Selected text
[Start of Attachment]
These requirements are incompatible!  What do do?  Different wheels front and back?  Once again, the off-roaders have an answer.  Get a set of 4 big-backspace wheels, and then use wheel spacers on the front hubs to keep them from rubbing.
These spacers bolt onto the regular lugs, and the wheel then bolts on to them.
These are available in just about any size. Now, what about diameter?  I'd like to keep the overall diameter of the tire about the same as stock.  Modern tires tend to be smaller, but they would look funny on the t-bird, and would change the gear ratio... the engine would have to rev higher on the freeway, and the speedometer would be high.  Let's keep the overall diameter the same.  But, I can get larger diameter wheels (say 16") and lower profile tires, and end up with the same overall diameter.  This will give more responsive handling.  If, however, I ever want white sidewalls, the smaller wheel is better because it provides more room for the sidewall.  Besides, it looks more "stock", and balanced with the rest of the car.

So, I need 16x7  or15x7 wheels with at least 4.25" backspacing.  Oh, by the way, I'm cheap and I don't want to drop $800-1000 on a set of new rims, at least not until I'm absolutely sure they will fit properly.  I want to get something really cheap just to try this out and check that they fit.  Are there any "stock" steel wheels that meet this criteria, that I might pick up from in a junk yard, yet still look decent?

Well, it turns out that there are a couple... Pre-'07 Jeep wheels have the right lug spacing, and 5.25" backspacing. I can easily pick up a set of 2" wheel spacers for the front, and thinner spacers for in back. 
 

93-01 Jeep TJ 15x7 wheels look nice!
02-06 Jeep Liberty 16x7 aren't quite as attractive

2002-09 Mustang 16x7 wheels have 4.25" backspacing.
These are 2006 16x7 Mustang OEM steel wheels, which you rarely see.  I like the design.  They would look good in body color, with "spider" or bullet center caps!

This is the typical '05-09 Mustang 16x7 alloy wheel.  These are readily available, but a little too modern for my taste.


Vintage Mustang wheels are available in 15x7, with 4.25" backspacing.  Unfortunately, these are highly desirable used, and rather expensive!
Some early T-bird owners really like these wheels.  So do Mustang owners... so they are pretty expensive!
I currently have my eyes peeled for a cheap set of Jeep or Mustang wheels to try out.  Am I obsessing?  Yeah.  Another inch of tread on the road doesn't really matter that much. This T-birds was never intended to be an ultimate performance car, and to try to make it into one is both delusional and futile.  But it is a fun problem to think about.  These wider tires could make the car more unique, more personal, more "mine". 

Then again, maybe it's just a phase I need to work through.

Update 3/28/12:  I made a commitment to refurb the stock wheels, based on Uncle Packard's offer to buy me wide whitewalls.  Yet, I still struggle with wanting "different" wheels!  This makes no sense... the tires won't be much bigger or better with different wheels, it will just look more "custom".  Maybe this harkens back to my boyhood, and lusting after the '57 T-bird down the street with nice AR rims.  

Today I was on the verge of buying a set of Jeep rims for $50 on craigslist, thinking that it would be OK to have two complete sets of wheels and tires... one of which would require spacers.  I could store them in the garage, and fix them up later... I was deliberately ignoring the cost of additional tires and spacers, as well as the lack of space in my garage!  Clearly, other parts of the restoration are more important.

I really need to let go of this... in order to do that, I may need to look a little deeper within, humble myself, and simply accept the grace being offered to me.
[End of Attachment]
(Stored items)
[Start of Attachment]
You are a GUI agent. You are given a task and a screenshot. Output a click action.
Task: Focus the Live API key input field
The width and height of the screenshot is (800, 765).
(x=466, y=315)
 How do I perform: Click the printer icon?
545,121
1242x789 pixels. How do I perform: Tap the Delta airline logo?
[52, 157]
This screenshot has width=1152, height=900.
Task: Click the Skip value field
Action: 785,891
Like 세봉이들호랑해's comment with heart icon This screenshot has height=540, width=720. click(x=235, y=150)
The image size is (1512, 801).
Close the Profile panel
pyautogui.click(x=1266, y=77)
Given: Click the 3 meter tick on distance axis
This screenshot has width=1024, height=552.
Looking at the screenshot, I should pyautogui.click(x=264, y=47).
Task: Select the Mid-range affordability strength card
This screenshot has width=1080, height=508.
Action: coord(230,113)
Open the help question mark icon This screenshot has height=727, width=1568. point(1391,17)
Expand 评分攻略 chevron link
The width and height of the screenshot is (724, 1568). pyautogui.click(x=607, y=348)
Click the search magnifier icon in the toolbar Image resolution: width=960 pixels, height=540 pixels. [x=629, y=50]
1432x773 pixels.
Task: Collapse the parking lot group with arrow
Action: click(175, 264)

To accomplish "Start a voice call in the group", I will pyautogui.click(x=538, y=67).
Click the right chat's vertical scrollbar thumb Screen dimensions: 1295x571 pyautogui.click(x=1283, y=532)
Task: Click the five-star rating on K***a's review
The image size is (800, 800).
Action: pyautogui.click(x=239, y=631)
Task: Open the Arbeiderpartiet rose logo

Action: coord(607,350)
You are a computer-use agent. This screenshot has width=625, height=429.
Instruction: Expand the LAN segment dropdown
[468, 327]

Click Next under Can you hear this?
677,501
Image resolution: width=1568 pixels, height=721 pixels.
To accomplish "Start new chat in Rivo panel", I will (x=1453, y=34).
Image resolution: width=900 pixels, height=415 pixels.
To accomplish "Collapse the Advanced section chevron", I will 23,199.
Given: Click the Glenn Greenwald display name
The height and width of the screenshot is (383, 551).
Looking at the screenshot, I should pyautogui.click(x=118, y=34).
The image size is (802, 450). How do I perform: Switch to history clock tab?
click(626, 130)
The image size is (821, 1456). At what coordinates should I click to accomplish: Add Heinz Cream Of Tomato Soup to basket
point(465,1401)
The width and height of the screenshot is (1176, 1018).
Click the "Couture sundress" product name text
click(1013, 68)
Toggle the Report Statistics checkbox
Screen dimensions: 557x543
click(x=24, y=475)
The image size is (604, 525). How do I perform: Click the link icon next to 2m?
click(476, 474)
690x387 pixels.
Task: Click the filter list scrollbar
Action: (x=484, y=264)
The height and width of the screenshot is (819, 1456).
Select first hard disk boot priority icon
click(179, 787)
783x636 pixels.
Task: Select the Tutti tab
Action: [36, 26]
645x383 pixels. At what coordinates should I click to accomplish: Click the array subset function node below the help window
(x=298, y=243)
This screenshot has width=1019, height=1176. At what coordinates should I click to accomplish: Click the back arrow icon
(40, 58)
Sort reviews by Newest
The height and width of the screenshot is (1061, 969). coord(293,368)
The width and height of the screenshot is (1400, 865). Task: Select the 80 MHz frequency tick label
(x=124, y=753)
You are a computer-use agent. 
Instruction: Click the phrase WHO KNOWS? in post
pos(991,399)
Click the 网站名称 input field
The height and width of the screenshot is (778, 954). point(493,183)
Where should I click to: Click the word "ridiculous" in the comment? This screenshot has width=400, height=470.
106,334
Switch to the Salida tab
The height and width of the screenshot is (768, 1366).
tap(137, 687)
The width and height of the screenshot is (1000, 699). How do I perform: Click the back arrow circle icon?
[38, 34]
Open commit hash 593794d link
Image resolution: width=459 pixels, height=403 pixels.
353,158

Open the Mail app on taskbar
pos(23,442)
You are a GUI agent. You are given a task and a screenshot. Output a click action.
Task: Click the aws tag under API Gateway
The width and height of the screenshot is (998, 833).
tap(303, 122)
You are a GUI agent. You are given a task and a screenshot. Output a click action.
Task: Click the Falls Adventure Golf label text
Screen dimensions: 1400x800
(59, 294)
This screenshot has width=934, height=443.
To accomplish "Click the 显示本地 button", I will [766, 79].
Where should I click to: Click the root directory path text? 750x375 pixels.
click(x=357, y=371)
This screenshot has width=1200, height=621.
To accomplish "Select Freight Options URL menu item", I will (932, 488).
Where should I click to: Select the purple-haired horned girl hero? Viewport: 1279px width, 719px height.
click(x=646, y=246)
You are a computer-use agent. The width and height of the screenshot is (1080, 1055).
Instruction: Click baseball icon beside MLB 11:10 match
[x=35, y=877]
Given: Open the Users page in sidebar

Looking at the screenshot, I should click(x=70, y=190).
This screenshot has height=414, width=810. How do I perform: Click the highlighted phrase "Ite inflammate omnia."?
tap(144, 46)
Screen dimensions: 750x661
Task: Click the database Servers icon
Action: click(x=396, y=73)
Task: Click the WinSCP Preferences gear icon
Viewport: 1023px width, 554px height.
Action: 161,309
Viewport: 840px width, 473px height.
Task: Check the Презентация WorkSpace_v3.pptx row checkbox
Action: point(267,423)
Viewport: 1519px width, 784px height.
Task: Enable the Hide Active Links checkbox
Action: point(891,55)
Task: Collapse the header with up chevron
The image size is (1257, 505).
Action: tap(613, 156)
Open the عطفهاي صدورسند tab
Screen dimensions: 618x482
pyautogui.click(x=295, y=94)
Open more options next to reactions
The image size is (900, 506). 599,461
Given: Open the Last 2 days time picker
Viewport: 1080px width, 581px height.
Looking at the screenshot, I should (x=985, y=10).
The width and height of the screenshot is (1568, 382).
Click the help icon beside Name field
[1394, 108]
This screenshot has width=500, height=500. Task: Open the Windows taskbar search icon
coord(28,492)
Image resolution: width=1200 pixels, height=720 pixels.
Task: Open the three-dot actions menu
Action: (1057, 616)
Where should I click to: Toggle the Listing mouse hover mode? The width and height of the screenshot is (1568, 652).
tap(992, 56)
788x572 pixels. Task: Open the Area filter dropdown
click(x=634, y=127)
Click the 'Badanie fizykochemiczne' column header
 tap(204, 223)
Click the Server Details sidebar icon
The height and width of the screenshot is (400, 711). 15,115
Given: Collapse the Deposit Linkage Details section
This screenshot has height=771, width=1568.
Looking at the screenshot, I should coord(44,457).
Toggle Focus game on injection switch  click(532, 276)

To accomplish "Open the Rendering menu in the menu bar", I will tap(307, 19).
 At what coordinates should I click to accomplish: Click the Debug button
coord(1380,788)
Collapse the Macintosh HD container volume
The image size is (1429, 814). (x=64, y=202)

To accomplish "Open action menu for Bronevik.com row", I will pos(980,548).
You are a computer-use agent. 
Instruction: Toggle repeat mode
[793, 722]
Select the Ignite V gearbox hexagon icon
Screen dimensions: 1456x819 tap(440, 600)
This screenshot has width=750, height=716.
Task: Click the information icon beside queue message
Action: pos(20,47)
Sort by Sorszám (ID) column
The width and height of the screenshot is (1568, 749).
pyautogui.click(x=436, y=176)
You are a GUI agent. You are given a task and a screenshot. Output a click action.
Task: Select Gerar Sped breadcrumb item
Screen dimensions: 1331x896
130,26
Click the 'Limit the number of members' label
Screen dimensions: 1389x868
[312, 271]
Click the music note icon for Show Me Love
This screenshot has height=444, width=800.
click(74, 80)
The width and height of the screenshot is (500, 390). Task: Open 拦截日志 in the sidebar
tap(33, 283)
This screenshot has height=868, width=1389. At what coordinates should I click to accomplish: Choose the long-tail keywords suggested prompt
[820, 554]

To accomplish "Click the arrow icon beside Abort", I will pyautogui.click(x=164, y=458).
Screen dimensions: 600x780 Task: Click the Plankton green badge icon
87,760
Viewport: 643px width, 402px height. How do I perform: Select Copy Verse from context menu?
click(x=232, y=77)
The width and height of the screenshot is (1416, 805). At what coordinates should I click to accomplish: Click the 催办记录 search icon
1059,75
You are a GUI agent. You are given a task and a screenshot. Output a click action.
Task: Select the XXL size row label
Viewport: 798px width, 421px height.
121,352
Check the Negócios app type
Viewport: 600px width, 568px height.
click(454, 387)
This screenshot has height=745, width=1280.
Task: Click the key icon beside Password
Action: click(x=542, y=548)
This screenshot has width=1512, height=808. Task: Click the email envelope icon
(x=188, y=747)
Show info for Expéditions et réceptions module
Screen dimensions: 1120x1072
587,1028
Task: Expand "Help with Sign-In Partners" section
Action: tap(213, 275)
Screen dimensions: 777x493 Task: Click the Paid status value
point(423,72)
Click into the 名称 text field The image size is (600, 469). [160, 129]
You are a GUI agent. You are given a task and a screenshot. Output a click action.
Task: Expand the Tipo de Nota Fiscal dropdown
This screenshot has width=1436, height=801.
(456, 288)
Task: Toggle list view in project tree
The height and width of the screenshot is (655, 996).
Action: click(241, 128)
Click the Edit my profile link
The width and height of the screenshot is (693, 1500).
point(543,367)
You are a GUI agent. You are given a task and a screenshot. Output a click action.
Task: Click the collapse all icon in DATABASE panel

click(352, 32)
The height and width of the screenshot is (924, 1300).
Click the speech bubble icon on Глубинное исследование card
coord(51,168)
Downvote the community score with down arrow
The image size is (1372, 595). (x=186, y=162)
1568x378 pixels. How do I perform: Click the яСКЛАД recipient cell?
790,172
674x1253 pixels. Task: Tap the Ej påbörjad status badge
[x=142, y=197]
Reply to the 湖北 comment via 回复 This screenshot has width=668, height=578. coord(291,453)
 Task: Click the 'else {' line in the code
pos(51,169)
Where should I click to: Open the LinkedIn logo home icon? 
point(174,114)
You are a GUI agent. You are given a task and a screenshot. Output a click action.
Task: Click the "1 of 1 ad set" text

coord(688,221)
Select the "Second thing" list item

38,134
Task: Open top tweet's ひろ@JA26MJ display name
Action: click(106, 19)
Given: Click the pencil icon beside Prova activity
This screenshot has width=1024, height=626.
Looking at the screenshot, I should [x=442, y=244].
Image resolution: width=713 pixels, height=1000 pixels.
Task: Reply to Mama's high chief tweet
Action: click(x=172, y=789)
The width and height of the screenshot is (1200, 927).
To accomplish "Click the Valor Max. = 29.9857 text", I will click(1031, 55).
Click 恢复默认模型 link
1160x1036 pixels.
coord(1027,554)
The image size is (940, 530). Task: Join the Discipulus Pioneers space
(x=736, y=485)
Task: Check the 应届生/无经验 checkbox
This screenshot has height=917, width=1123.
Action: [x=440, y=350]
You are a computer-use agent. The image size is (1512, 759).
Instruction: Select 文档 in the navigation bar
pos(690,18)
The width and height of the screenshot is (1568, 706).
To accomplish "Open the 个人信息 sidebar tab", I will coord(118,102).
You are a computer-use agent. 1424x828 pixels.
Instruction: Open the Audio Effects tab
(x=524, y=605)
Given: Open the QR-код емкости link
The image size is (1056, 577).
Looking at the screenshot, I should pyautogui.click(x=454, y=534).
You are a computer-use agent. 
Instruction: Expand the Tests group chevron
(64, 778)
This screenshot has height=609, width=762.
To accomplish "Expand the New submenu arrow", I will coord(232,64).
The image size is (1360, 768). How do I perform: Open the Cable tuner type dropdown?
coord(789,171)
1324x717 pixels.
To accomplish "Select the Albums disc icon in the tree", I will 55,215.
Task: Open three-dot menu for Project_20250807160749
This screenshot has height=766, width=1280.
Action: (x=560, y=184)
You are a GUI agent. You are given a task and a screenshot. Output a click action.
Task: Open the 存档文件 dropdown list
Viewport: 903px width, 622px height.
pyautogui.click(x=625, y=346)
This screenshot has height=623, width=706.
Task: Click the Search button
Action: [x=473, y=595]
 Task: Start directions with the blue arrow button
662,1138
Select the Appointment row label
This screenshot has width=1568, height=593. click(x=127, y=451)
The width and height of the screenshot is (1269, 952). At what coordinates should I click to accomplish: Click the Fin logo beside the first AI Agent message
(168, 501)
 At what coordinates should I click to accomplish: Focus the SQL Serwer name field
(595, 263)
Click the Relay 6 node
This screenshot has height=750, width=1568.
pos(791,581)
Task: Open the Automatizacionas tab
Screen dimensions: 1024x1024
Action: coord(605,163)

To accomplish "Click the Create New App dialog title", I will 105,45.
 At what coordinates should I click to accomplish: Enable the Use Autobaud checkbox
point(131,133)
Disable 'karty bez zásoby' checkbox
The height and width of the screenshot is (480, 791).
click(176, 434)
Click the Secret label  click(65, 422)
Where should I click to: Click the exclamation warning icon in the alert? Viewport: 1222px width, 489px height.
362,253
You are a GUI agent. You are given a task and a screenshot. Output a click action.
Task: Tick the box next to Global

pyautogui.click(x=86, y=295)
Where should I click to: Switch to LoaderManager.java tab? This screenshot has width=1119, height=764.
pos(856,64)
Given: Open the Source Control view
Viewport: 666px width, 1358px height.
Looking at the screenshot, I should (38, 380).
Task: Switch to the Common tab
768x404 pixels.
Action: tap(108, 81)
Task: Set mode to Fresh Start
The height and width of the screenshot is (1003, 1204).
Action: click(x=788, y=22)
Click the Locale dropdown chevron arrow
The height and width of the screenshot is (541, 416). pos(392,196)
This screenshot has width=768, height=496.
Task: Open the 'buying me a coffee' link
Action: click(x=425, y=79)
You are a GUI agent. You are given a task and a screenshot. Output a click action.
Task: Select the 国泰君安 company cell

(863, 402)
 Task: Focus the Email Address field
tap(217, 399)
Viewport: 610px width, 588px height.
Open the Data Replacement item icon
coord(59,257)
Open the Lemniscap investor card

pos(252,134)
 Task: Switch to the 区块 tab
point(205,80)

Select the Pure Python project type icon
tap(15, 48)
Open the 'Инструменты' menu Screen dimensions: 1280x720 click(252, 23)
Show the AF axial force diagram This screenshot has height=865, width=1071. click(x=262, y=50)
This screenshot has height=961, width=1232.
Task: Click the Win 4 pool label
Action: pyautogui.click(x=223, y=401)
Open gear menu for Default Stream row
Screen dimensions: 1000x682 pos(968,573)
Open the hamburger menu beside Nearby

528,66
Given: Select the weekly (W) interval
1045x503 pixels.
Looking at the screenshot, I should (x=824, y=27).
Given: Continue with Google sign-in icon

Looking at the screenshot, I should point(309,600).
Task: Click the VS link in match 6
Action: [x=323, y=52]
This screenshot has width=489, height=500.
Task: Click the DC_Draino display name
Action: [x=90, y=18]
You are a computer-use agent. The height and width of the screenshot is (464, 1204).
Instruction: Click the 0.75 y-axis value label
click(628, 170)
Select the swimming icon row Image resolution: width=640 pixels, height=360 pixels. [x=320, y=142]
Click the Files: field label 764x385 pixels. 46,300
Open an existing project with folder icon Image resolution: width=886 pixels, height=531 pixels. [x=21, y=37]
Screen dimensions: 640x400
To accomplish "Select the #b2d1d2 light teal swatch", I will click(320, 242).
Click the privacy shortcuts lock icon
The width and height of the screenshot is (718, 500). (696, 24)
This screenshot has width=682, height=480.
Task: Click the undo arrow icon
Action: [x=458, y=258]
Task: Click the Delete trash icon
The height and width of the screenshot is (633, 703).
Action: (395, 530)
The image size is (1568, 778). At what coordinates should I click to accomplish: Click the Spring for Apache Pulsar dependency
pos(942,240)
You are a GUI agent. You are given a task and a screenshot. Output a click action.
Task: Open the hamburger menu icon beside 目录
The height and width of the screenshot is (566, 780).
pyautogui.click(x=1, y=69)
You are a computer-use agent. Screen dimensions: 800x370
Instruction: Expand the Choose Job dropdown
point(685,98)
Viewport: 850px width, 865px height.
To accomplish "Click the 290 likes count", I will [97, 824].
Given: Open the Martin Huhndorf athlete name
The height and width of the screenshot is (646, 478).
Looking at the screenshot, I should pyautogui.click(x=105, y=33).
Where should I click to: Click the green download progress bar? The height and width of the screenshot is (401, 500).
[End of Attachment]
Work order 1
Summarize the T-bird wheel text in two sentences.
Work order 2
Change the T-bird wheel text, starting with "Vintage Mustang wheels" and going on through "to work through.", so that "cheap" becomes "inexpensive".

Task answer 1
To fit wider wheels, the writer proposes four big-backspace wheels with spacers on the front hubs while keeping the overall tire diameter near stock, and identifies pre-'07 Jeep wheels and certain Mustang wheels as candidates. Although the writer has committed to refurbishing the stock wheels, the wish for "different" wheels persists, and the writer concludes that other parts of the restoration are more important and that this needs to be let go.

Task answer 2
Vintage Mustang wheels are available in 15x7, with 4.25" backspacing.  Unfortunately, these are highly desirable used, and rather expensive!
Some early T-bird owners really like these wheels.  So do Mustang owners... so they are pretty expensive!
I currently have my eyes peeled for a inexpensive set of Jeep or Mustang wheels to try out.  Am I obsessing?  Yeah.  Another inch of tread on the road doesn't really matter that much. This T-birds was never intended to be an ultimate performance car, and to try to make it into one is both delusional and futile.  But it is a fun problem to think about.  These wider tires could make the car more unique, more personal, more "mine". 

Then again, maybe it's just a phase I need to work through.